In accordance with the EPA’s sanctions sequencing rule in 40 CFR 52.31, the offset sanction identified in CAA section 179(b)(2) would apply in the
San Joaquin Valley
area 18 months after the effective date of these findings,
if the EPA has not affirmatively
determined by that date that the State has submitted a complete
SIP addressing the deficiency that is the basis for these findings. If, within 6 months
after the offset
sanction applies, the EPA still has not affirmatively determined that the State has submitted a complete SIP addressing the deficiency that is the basis for the findings, the highway
funding sanction
identified in CAA section 179(b)(1) would also apply in the San Joaquin
Valley. Under 40 CFR 52.31(d)(5), neither sanction
would apply if the EPA determines within 18 months after the effective date of these findings that the
State has submitted a complete
SIP submission addressing the deficiency
that is the basis for these findings.
Additionally, a finding of failure to submit a complete SIP submission
triggers an obligation under CAA section 110(c) for the EPA to promulgate
a FIP no later than 2 years after
the finding, unless the state has submitted,
and the EPA has approved, the required SIP submittal. Thus, the EPA would be required to promulgate a PM2.5 FIP for the San Joaquin Valley,
in relevant part, if
California does not submit and the
EPA does not approve all of the necessary SIP submissions within
2 years after the effective date of these findings.
Clean Air Act
179(b)(2)
(b) Sanctions
The sanctions
available to the Administrator as provided in subsection (a) of this section
are as follows:
(1) Highway
sanctions
(A) The
Administrator may impose a prohibition, applicable to a nonattainment area, on
the approval by the Secretary of Transportation of any projects or the awarding
by the Secretary of any grants, under title 23 other than projects or grants
for safety where the Secretary determines, based on accident or other
appropriate data submitted by the State, that the principal purpose of the
project is an improvement in safety to resolve a demonstrated safety problem
and likely will result in a significant reduction in, or avoidance of, accidents.

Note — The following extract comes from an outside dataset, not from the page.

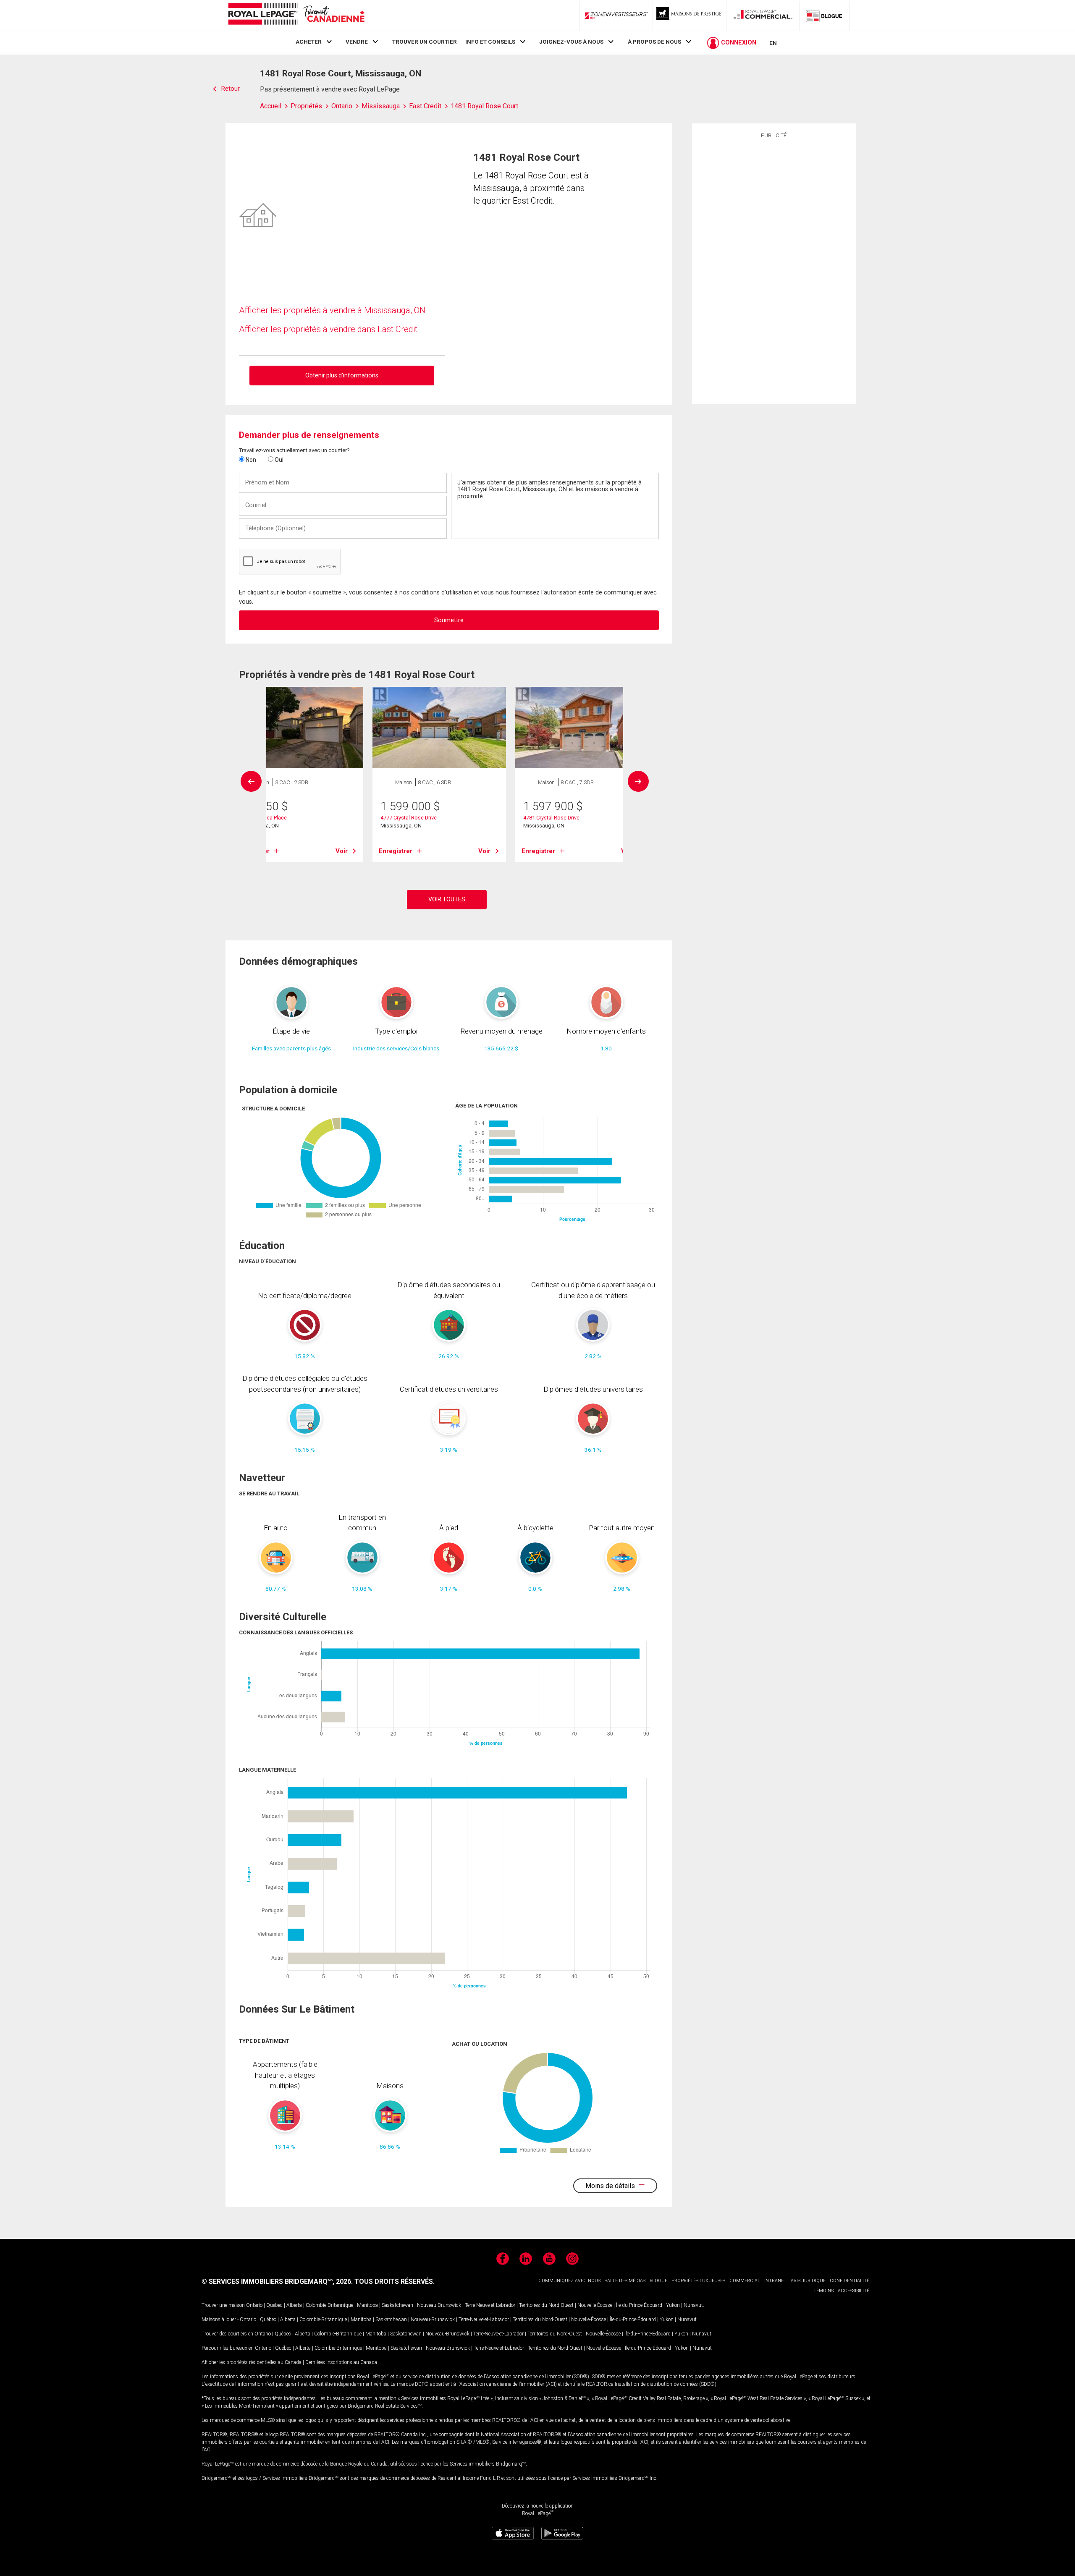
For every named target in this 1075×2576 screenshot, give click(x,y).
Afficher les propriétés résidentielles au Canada (252, 2362)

Such prohibition shall become effective upon the selection by the Administrator
of this sanction.
(B) In addition
to safety, projects or grants that may be approved by the Secretary,
notwithstanding the prohibition in subparagraph (A), are the following—
(i) capital
programs for public transit;
(ii)
construction or restriction of certain roads or lanes solely for the use of
passenger buses or high occupancy vehicles;
(iii) planning
for requirements for employers to reduce employee work-trip-related vehicle
emissions;
(iv) highway
ramp metering, traffic signalization, and related programs that improve traffic
flow and achieve a net emission reduction;
(v) fringe and
transportation corridor parking facilities serving multiple occupancy vehicle
programs or transit operations;
(vi) programs to
limit or restrict vehicle use in downtown areas or other areas of emission
concentration particularly during periods of peak use, through road use
charges, tolls, parking surcharges, or other pricing mechanisms, vehicle
restricted zones or periods, or vehicle registration programs;
(vii) programs
for breakdown and accident scene management, nonrecurring congestion, and
vehicle information systems, to reduce congestion and emissions; and
(viii) such other transportation-related programs as the
Administrator, in consultation with the Secretary of Transportation, finds
would improve air quality and would not encourage single occupancy vehicle
capacity.
In considering
such measures, the State should seek to ensure adequate access to downtown,
other commercial, and residential areas, and avoid increasing or relocating
emissions and congestion rather than reducing them.
(2) Offsets
In applying the
emissions offset requirements of section 7503 of this title to new or modified
sources or emissions units for which a permit is required under this part, the
ratio of emission reductions to increased emissions shall be at least 2 to 1.